Two CEOs, Ploumen of the PvdA and Klaver of GroenLinks, see that they can strengthen their market share and strengthen their position by merging. At the top level, this is discussed, denied and finally, ‘after market’, announced. The arguments that are used could have come from the CEO of a bank. Ploumen/ Klaver say, paraphrasing: ‘To be stronger against the competition (VVD, D66, CDA) we must take this step and a merger is inevitable. This allows us to profile ourselves better, sell our product better and we can combine knowledge and people to negotiate more efficiently and with more force on the (formation) market.’
If market parties, especially if they provide a product or service that everyone needs, would consider this merger, MPs from the left-wing parties would ask the Minister of Economic Affairs whether all shareholders and customers, the people, are known in this. And if this makes them any better. The reaction of both ‘ceo’s’ was that the shareholders (members) will soon be ‘updated’ and that it is obviously better for the customers (voters). Or is this oligopoly formation at its best? This is reinforced by the story that D66 leader Kaag en Klaver and Ploumen recently sat together? Cartel formation?

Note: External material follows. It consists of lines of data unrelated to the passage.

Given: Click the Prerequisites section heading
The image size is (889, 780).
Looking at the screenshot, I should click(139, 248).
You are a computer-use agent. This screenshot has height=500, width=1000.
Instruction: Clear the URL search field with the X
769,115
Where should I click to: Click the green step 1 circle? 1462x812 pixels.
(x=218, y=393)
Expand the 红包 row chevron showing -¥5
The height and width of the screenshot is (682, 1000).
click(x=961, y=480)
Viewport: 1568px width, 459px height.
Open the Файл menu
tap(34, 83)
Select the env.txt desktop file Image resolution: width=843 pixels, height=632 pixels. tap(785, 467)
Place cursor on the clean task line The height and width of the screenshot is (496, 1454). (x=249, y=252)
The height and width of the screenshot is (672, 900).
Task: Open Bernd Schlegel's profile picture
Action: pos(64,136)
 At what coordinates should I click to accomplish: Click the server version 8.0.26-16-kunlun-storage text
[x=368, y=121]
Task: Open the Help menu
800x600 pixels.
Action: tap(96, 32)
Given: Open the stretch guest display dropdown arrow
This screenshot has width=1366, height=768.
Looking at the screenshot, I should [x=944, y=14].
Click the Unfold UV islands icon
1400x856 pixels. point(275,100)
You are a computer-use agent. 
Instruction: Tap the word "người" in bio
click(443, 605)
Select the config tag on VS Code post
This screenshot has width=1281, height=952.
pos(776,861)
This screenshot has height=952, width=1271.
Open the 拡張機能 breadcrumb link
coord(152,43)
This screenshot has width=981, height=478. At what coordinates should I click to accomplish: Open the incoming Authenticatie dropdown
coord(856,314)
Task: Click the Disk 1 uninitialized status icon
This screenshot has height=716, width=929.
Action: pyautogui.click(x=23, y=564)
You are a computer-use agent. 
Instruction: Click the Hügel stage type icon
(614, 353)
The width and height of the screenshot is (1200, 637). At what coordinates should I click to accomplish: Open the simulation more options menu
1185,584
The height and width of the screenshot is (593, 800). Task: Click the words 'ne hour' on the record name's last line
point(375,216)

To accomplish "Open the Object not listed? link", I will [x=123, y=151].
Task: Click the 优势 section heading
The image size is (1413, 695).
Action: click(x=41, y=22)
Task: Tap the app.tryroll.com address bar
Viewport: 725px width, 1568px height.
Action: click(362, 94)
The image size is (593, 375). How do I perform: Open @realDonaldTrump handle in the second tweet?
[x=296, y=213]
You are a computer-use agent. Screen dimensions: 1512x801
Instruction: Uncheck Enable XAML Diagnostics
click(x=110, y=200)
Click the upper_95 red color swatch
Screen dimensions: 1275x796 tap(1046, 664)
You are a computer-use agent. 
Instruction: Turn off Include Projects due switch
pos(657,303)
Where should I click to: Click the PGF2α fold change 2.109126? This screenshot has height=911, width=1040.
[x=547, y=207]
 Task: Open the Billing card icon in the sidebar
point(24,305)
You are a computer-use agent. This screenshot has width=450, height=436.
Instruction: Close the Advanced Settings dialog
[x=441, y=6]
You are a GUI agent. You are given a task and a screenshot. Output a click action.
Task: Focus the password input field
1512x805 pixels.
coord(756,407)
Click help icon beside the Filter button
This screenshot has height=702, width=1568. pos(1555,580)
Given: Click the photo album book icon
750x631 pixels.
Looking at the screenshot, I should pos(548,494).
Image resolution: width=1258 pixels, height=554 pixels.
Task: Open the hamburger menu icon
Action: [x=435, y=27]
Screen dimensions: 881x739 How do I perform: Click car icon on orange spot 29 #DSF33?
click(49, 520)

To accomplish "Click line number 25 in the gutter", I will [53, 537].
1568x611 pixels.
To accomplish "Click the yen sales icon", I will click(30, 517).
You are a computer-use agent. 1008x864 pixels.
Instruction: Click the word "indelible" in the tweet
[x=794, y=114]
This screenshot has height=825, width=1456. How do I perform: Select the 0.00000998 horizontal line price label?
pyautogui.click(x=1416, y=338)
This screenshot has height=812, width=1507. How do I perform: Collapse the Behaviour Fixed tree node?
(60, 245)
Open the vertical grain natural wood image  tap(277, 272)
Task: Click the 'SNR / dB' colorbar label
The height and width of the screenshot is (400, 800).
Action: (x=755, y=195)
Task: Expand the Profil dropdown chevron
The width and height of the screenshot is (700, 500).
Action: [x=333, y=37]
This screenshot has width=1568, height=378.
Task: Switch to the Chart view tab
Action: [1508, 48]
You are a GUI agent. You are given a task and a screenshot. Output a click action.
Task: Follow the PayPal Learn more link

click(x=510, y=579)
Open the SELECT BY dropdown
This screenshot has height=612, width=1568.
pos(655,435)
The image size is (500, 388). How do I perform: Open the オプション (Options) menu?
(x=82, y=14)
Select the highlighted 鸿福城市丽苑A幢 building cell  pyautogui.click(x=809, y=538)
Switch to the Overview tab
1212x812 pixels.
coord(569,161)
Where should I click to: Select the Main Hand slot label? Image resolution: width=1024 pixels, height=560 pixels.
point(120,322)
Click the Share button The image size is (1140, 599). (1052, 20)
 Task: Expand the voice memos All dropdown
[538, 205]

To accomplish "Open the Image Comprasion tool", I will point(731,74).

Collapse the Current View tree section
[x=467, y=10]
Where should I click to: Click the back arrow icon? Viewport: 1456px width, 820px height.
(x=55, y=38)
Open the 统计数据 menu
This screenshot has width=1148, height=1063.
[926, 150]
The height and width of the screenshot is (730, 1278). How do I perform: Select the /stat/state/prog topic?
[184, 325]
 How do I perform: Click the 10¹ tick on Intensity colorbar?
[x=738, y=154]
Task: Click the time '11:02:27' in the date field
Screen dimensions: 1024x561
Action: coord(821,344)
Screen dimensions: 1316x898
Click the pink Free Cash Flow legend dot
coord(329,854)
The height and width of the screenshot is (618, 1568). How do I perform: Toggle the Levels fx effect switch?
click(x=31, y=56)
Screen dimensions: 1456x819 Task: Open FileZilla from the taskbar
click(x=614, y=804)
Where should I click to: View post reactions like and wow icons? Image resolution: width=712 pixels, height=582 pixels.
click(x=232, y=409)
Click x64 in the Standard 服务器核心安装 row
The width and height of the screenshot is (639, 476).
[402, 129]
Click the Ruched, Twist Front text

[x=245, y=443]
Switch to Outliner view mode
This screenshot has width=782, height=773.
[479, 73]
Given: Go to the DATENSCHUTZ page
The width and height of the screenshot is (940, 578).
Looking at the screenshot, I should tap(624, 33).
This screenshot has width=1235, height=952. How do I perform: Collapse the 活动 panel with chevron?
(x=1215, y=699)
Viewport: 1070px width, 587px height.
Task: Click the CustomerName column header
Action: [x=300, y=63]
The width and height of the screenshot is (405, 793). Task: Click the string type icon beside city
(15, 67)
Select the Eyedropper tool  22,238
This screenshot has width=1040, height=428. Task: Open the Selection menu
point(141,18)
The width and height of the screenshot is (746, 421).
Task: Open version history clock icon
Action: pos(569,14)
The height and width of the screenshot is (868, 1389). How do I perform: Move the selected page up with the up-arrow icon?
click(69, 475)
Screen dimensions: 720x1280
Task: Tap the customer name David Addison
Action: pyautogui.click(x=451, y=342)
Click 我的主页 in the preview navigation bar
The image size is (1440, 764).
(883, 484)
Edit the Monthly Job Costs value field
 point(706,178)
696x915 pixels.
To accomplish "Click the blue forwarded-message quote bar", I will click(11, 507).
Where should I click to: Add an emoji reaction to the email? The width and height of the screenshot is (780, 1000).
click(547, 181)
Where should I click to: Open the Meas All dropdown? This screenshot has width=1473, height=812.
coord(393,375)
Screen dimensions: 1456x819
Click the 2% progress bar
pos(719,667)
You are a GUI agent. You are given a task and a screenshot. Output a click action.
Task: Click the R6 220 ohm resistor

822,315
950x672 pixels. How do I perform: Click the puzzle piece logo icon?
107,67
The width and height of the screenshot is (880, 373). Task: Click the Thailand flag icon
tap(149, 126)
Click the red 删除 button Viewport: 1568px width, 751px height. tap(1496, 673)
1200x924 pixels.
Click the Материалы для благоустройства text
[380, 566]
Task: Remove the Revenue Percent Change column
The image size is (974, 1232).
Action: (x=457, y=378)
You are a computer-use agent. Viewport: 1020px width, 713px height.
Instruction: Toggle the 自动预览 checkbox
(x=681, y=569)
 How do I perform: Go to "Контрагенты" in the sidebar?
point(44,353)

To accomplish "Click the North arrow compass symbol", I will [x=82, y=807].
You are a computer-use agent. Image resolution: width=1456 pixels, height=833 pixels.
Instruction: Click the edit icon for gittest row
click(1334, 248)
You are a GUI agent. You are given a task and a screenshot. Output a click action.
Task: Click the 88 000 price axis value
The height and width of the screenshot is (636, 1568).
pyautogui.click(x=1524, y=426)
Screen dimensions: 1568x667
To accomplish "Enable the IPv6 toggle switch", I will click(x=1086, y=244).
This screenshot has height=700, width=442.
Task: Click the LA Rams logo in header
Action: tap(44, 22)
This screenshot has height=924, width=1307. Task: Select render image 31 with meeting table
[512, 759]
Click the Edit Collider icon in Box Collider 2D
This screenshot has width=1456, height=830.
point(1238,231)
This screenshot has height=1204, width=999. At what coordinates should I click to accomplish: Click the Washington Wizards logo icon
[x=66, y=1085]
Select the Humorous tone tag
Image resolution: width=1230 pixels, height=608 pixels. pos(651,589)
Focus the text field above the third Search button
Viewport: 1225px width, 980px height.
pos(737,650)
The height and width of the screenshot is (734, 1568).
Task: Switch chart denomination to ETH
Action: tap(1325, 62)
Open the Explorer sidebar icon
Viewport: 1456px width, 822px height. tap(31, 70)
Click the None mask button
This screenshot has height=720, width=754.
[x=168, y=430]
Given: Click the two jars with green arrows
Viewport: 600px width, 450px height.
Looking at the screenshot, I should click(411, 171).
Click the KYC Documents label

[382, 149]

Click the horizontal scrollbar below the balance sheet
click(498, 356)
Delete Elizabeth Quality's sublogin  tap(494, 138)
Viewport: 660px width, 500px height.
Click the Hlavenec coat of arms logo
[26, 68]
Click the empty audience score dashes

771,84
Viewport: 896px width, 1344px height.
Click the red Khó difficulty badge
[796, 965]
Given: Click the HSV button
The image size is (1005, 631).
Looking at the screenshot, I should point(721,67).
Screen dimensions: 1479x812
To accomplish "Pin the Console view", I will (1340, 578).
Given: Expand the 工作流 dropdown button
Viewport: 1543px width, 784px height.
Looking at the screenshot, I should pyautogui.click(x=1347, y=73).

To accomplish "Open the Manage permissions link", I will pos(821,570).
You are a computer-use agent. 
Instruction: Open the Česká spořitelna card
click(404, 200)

Meanwhile, Kaag, also always critical of ‘American conditions’, joins the chorus of the investment bankers and indicates that the Christian Union not allowed to participate within their business arrangements. They are dismissed as market disruptors. As with many mergers, the members (shareholders) are now stirring and calling for an extraordinary shareholders’ meeting; referred to as a ‘members’ consultation’ by the Board of Directors. The customers (voters) are not asked at all about this major policy change so shortly after the elections.
The employees also make themselves heard. Because it now appears that many party members were not known or only very late in this merger of factions. That is not smart. Every CEO knows that it is always important to confide in at least a delegation of the works council. That’s called not surprising and taking each other along. Precisely because the works council has rights in the field of information, advice and consent. Sloppy from both CEOs! The unions will grumble.
It confirms what Klaver and Ploumen keep saying: ‘We (two) want this.’ They can’t describe the top-down deal more sharply. In the meantime, there is already talk about the division of functions between the top executives, even before the merger is complete. Of course, other companies such as the VVD and the CDA are not concerned with the intended intensive cooperation between the PvdA and GroenLinks, but they will have to respond to the steps taken by the competition.
On the one hand, the liberal VVD will appreciate the Anglo-Saxon action, but will also be wary of this market concentration. The CDA, an adherent of Rhenish thinking, is critical because it is in favor of involving all stakeholders in such major steps. It shouldn’t just be the CEO’s party. The Netherlands Authority for Consumers and Markets (ACM) may still have to assess the proposed merger.